### REQUEST
Can you copy out the items word for word, from the line containing "863x837 pixels." through the end of the items, leaving out the pictures?

### Word and element locating data
☆ ☆ ☆ ☆

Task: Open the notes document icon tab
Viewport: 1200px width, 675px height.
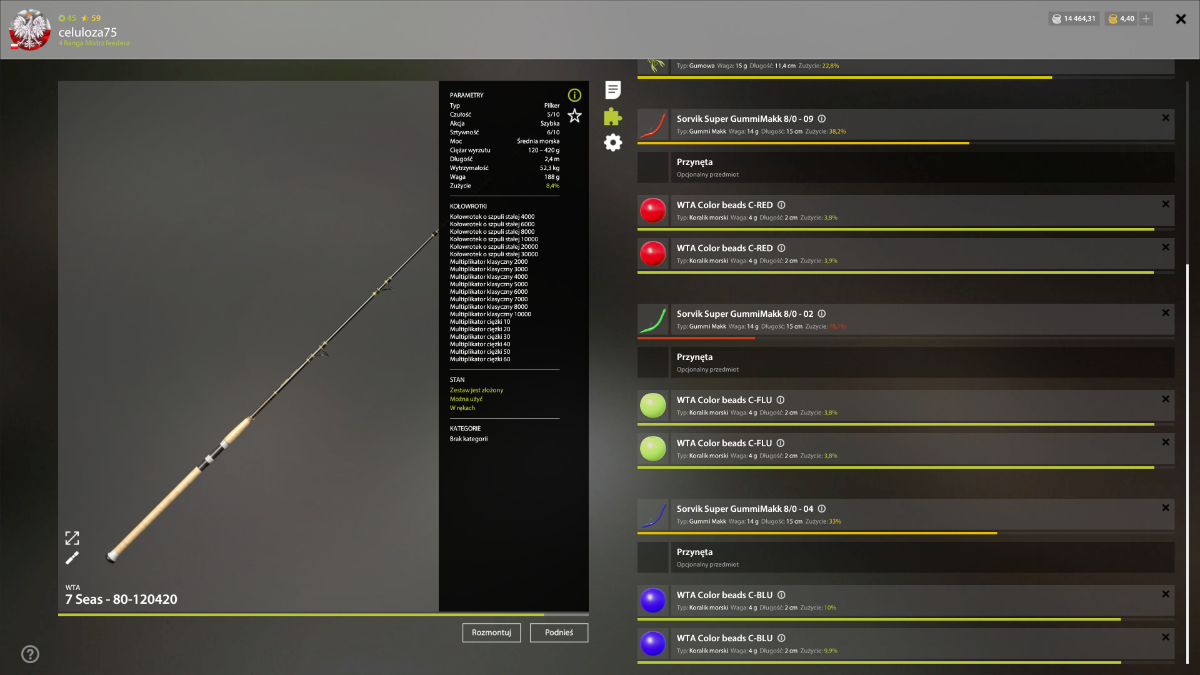Action: tap(613, 90)
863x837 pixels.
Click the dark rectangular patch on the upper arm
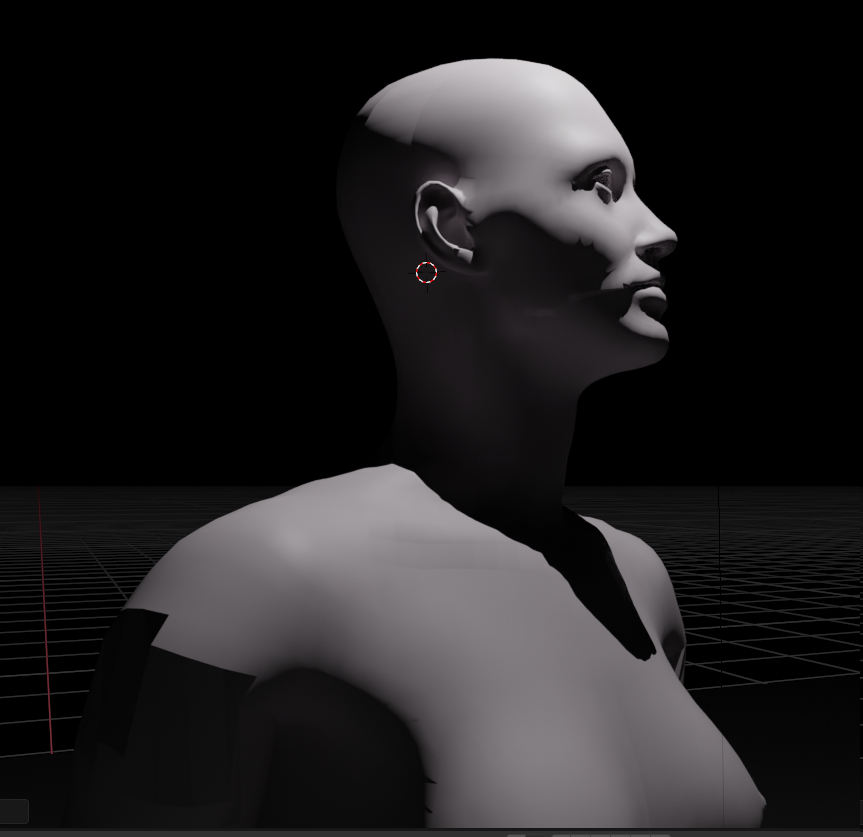[x=130, y=680]
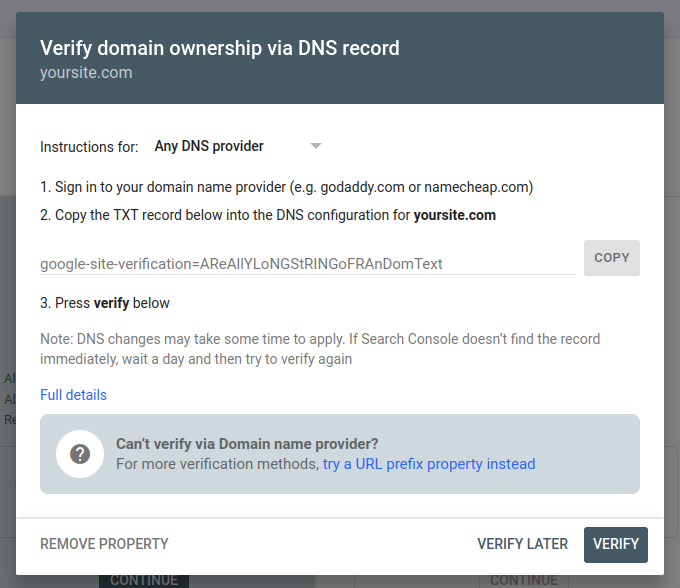Click the DNS changes note text
Screen dimensions: 680x588
pyautogui.click(x=320, y=349)
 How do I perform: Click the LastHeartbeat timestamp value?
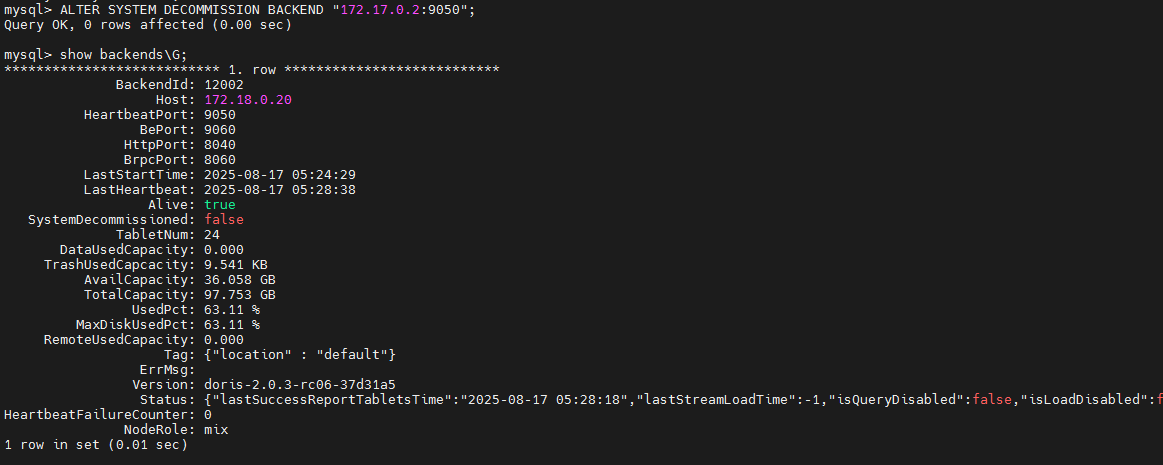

☆ ☆ ☆ ☆

### WRITTEN REPLY
863x837 pixels.
Click the dark rectangular patch on the upper arm
[x=130, y=680]
Click the DNS changes note text
Screen dimensions: 680x588
pyautogui.click(x=320, y=349)
 How do I perform: Click the LastHeartbeat timestamp value?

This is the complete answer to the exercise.